Important! The mortgage agreement can be drawn up in such a way that it will regulate the order of payments (who pays what part of the debt). It also indicates what share of the apartment will belong to each of the co-borrowers after the loan is repaid. Therefore, when taking out a mortgage outside of marriage, it is better to consult with an experienced lawyer.
Can a husband claim maternity capital?
The right to maternity capital is primarily granted to a woman who gave birth and/or adopted a second and subsequent children after 2007. The father is entitled to this payment in exceptional cases, which are listed in Federal Law No. 256:
- When the mother has committed serious unlawful acts towards her child and this fact is reflected in the court decision.
- Death of mother.
- After a long absence, the court declared the mother either missing or dead.
- The father alone carries out the process of adoption of the second and subsequent children for whom a certificate has not yet been issued.
- If the mother is deprived of parental rights in relation to her children by an official court verdict.
It turns out that the father acquires the right to maternity capital regardless of the divorce.
If a child remains after a divorce from his father
There are cases when the divorce of spouses leads to the fact that the child remains to live with the father, who in such a situation wonders whether I have the right to re-register the maternity capital in my name. Unfortunately, there is nothing to please single fathers in terms of receiving maternity capital. Of course, if the mother was officially deprived of parental rights, then the father has the right to receive funds.
Should maternal capital be shared by the father?
Not really
However, if she simply handed over the children to be raised by their father, but retains parental rights, maternal capital will remain with her in the event of a divorce. The only consolation here can only be the fact that if such a mother decides to use targeted funds to purchase or improve real estate, then each of the children will receive their own part in it. However, if she invests money in the funded part of her pension, then it will belong only to her.
Division of property purchased for maternal capital
Let's consider the features of the division of property purchased using maternal capital in 2021. There are not many options on what to spend maternity capital on. If they are not spent on the child himself, for example, on his education or adaptation in society, provided that one of the children is disabled, then the law establishes the possibility only of investing the funds in whole or in part into the funded part of the mother’s pension or for the acquisition or improvement of real estate .
Naturally, pension savings will never become common property. But if real estate was purchased from maternity capital funds, then the division rules change.

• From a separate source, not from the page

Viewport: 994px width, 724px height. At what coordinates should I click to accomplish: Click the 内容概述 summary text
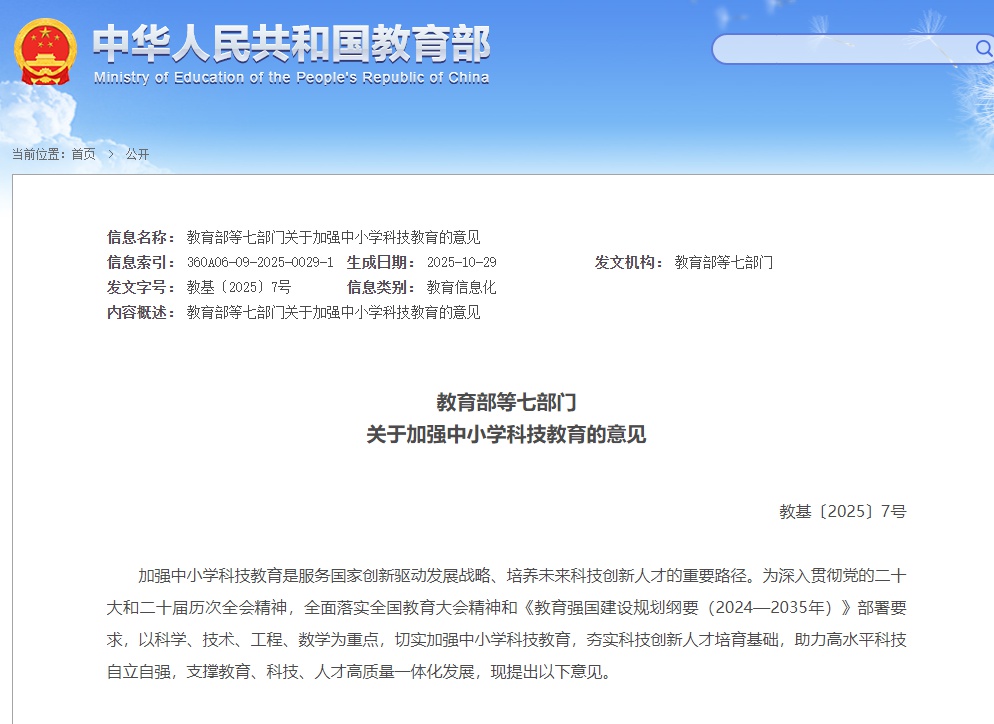(x=333, y=312)
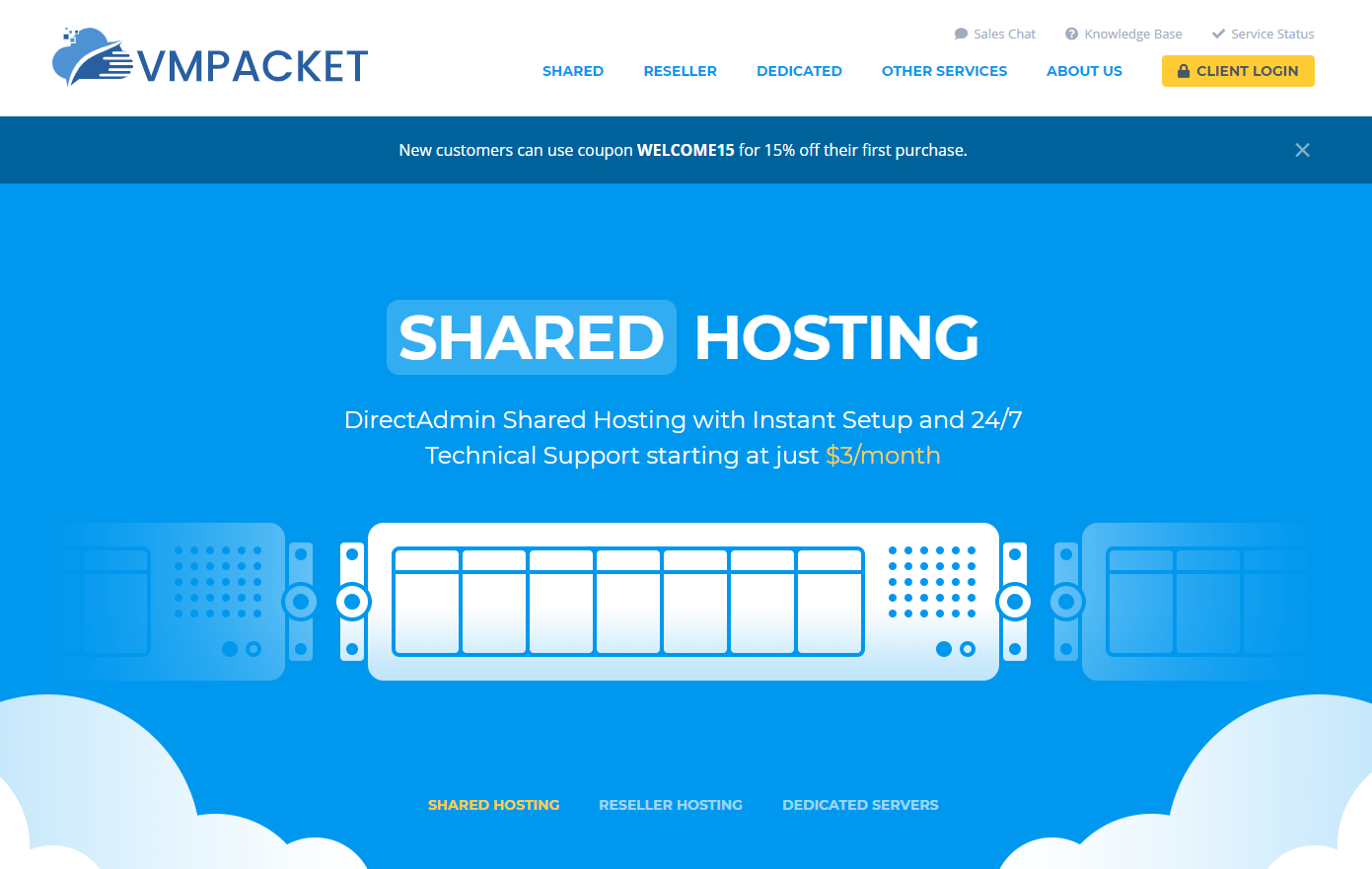Screen dimensions: 1372x869
Task: Click the Sales Chat speech bubble icon
Action: tap(960, 33)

If maternity capital was used to buy an apartment
Federal Law No. 244 strictly establishes that if real estate (apartment or house, or part of a house) was acquired using maternity capital, then such real estate must be divided among all family members. Those. if the money is received after the birth of the second child and the apartment is purchased during marriage, then four equal shares are allocated in it: for the father, mother and one each for the child.
Accordingly, if maternity capital is received after the birth of the third child, then the apartment must be divided into five equal parts. One not so rare nuance should be taken into account here. If maternity capital was issued after the birth of the second child, but an apartment using it was bought only after the birth of the third child, then such living space is still divided in equal shares only among four. The only thing that spouses can do in such a situation to ensure the rights of the third child is to allocate to him part of their shares in the apartment, but not from the shares of the two older children. To do this, you will need to draw up an agreement on the division of property and have it notarized.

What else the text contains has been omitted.